Coding with AI is like coding with a junior dev, who didn't pay attention in school, is high right now, doesn't learn and only listens half of the time. It fools people into thinking it's better, because it shits out code super fast. But the cognitive load is actually higher, because checking the code is much harder than coming up with it yourself. It's slower by far. If you are actually going faster, the quality is lacking.

[–] chunkystyles@sopuli.xyz 12 points 11 hours ago (1 children)

This is very different from my experience, but I've purposely lagged behind in adoption and I often do things the slow way because I like programming and I don't want to get too lazy and dependent.

I just recently started using Claude Code CLI. With how I use it: asking it specific questions and often telling it exactly what files and lines to analyze, it feels more like taking to an extremely knowledgeable programmer who has very narrow context and often makes short-sighted decisions.

I find it super helpful in troubleshooting. But it also feels like a trap, because I can feel it gaining my trust and I know better than to trust it.

[–] TehPers@beehaw.org 2 points 6 hours ago

I've mentioned the long-term effects I see at work in several places, but all I can say is be very careful how you use it. The parts of our codebase that are almost entirely AI written are unreadable garbage and a complete clusterfuck of coding paradigms. It's bad enough that I've said straight to my manager's face that I'd be embarassed to ship this to production (and yes I await my pink slip).

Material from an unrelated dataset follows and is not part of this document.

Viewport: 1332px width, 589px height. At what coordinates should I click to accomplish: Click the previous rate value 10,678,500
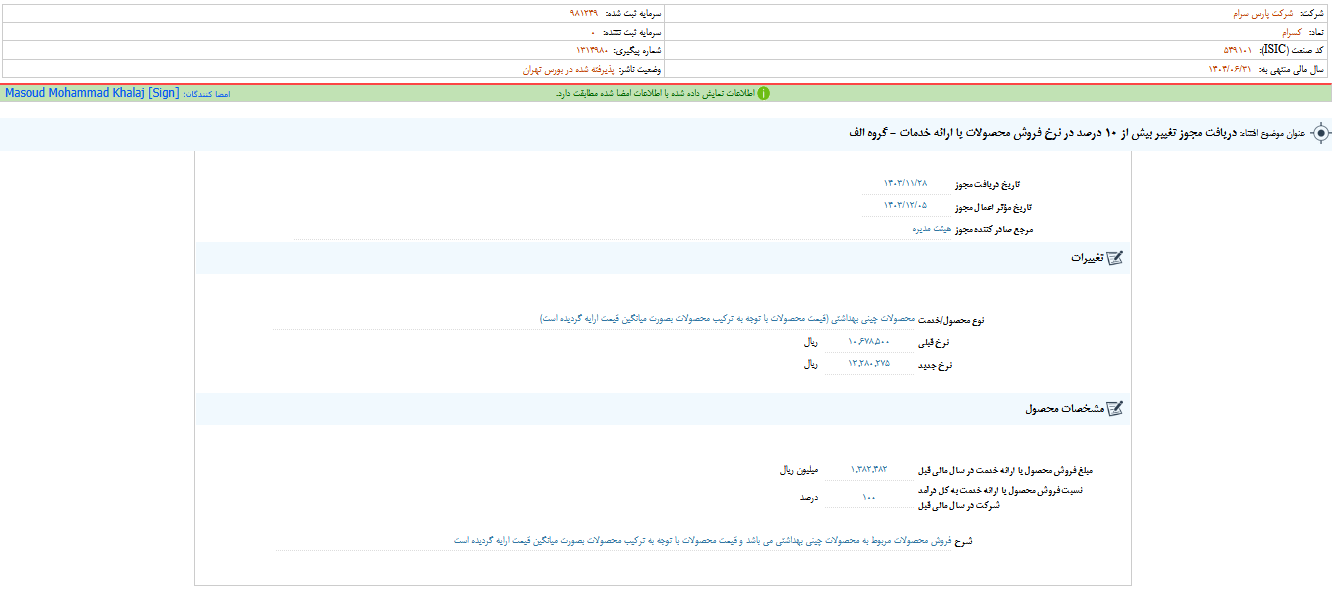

As a tool, it can help explain code, it can help find places where things are being done, and it can even suggest ways to clean up code. However, those are all things you'll also learn over time as you gather more and more experience, and it acts more as a crutch here because you spend less time learning the code you're working with as a result.

I recommend maintaining exceptional skepticism with all code it generates. Claude is very good at producing pretty code. That code is often deceptive, and I've seen even Opus hallucinate fields, generate useless tests, and misuse language/library features to solve a task.

[–] Flames5123@sh.itjust.works 21 points 16 hours ago

I code with AI a good bit for a side project since I need to use my work AI and get my stats up to show management that I’m using it. The “impressive” thing is learning new softwares and how to use them quickly in your environment. When setting up my homelab with automatic git pull, it quickly gave me some commands and showed me what to add in my docker container.

Correcting issues is exactly like coding with a high junior dev though. The code bloat is real and I’m going to attempt to use agentic AI to consolidate it in the future. I don’t believe you can really “vibe code” unless you already know how to code though. Stating the exact structures and organization and whatnot is vital for agentic AI programming semi-complex systems.